China: What if Steel Prices Decline?
Written by John Packard
April 4, 2017
The following is just part of an article on China written by Gordon Orr, Director Emeritus at McKinsey & Company. The original article was published recently by the American Institute for International Steel (AIIS). You can link to the article here.
“What if Steel Prices Decline?
“Last year began with much fanfare over promised government-enforced reductions in coal and steel capacity, and by November the government had declared success. In reality, it would have been embarrassing if the goals had not been reached, considering how modest they were.
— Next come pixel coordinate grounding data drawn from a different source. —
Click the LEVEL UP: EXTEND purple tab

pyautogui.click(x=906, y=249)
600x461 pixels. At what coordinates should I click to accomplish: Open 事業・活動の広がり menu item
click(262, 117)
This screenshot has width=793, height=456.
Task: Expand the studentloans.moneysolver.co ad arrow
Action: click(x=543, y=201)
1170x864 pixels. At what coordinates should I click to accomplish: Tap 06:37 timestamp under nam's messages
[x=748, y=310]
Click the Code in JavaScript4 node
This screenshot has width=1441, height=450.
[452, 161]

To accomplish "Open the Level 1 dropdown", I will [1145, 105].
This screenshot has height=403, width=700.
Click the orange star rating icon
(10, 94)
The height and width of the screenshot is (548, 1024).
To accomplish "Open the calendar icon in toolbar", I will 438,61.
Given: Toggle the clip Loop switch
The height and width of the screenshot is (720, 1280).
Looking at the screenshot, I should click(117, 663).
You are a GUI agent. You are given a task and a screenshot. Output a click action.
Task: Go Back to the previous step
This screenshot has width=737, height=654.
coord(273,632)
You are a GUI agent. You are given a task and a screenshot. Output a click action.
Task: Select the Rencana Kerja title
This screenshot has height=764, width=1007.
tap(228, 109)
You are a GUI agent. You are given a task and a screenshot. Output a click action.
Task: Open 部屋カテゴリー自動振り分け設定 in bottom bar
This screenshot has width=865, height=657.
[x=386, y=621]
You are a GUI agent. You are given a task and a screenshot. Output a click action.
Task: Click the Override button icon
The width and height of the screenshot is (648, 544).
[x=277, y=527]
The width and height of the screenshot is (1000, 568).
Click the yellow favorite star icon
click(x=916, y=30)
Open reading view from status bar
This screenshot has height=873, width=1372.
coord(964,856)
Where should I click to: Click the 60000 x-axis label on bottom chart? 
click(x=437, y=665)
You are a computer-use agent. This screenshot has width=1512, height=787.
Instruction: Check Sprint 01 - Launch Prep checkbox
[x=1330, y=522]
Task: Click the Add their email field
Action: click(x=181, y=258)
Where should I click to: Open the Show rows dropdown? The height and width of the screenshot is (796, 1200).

Taking out the promised 250 million tons of coal capacity was less than the capacity added in the prior year, mostly illegally (and much of this capacity could still reemerge). The more significant impact came as a result of restricting production by limiting the number of days that (mostly state-owned) mines could operate. Coal production fell around 12 percent, but prices are up 80 percent. Great for mine owners, not so great for coal users.
“In the steel sector, a reduction of 45 million tons of capacity still left an excess of several hundred million tons. At the time of writing, steel production is actually up for 2016 (as are steel prices) on growing demand from the construction and automotive sectors. The few announcements of industry consolidation have largely been the big merging with the big to get even bigger. The deals aren’t leading to reduced capacity or higher productivity, and unless steel plants are dismantled, there remains the possibility that latent capacity could return to the market.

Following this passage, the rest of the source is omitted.